“Given the massive disruptions to domestic passenger traffic and the extension of the ban on regular international flights, we moderate our revenue recovery estimates for airports to 52 per cent of pre-COVID-19 level as against 62 per cent earlier for the current fiscal,” ICRA said in a note without offering absolute revenue numbers.
Domestic passenger traffic is likely to witness a month-on-month de-growth of 40-42 per cent in January and 15-17 per cent in February resulting in a temporary slowdown in the recovery of domestic passenger traffic in the fourth quarter, the agency said.
“Overall, passenger traffic is expected to be lower by 40-45 per cent in Q4 FY22, leading to an overall recovery of a moderate 52 per cent of the pre-COVID-19 level as against our earlier estimates of 62 per cent of pre-COVID-19 level,” the agency said.
However, it sees a strong rebound compared to the second wave of the pandemic once the situation normalises, as it expects that the easing of restrictions by states, healthy pace of vaccination and a dip in the infection caseloads had resulted in healthy sequential domestic passenger traffic growth during the June-December 2021 period.
The domestic passenger traffic reached 22 million in December 2021, which is the highest since the pandemic began in March 2020, and 88 per cent of the pre-pandemic levels in December 2019.
From January 1 to January 17, 2022, domestic passenger traffic was lower by 34 per cent compared to December 1-December 17, 2021.
This is due to a significant rise in fresh infections, resulting in the fear of travel, imposition of localised restrictions in key states and the consequent slowdown in leisure travel forcing major airlines to reduce capacity deployment.

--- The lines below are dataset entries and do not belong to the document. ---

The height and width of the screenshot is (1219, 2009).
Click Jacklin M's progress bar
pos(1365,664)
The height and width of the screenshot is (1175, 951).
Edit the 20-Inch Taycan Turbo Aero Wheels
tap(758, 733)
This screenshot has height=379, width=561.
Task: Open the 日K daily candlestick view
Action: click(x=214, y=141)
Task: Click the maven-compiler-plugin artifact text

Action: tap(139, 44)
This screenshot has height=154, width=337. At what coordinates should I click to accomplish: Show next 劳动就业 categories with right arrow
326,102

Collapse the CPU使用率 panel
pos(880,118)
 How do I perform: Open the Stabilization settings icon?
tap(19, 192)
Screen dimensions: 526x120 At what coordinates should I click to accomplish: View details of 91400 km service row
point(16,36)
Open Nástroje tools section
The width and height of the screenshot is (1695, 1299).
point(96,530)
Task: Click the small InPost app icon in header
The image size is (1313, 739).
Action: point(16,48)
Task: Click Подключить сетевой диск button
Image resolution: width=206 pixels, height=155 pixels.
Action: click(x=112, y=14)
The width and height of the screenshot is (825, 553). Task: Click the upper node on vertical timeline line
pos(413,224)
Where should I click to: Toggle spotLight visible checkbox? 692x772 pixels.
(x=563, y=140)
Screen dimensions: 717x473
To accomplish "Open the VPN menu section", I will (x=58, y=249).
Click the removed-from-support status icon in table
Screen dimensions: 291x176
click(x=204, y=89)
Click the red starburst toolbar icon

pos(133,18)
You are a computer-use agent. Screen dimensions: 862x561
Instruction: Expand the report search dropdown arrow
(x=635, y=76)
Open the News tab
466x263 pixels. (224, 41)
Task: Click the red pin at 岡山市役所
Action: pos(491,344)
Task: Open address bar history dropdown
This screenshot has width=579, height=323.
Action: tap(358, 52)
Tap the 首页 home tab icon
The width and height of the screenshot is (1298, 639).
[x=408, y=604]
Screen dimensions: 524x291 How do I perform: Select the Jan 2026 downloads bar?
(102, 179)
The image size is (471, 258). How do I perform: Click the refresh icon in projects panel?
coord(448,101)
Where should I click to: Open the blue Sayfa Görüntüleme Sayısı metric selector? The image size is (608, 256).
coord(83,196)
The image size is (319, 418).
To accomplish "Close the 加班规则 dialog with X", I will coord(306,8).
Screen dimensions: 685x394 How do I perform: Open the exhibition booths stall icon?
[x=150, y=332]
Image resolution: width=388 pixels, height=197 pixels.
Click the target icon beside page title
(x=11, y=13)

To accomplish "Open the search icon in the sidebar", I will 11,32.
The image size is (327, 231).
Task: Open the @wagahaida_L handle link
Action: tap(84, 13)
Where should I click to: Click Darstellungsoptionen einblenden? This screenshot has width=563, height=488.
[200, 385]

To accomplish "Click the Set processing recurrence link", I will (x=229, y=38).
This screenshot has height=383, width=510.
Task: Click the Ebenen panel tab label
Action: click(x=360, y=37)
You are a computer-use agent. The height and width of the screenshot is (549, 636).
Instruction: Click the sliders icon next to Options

Due to a healthy recovery in passenger traffic after the second wave and a dip in coronavirus infections, the Directorate General of Central Aviation (DGCA) had in November 2021 announced plans to allow resumption of scheduled international flights from December 15, 2021.
But, the Omicron variant has forced the regulator to first extend the ban to January 31, and then to February 28, 2022.
Once these restrictions are lifted, the recovery of international passenger traffic is expected to happen in a gradual manner and may reach pre-COVID-19 levels only by FY24.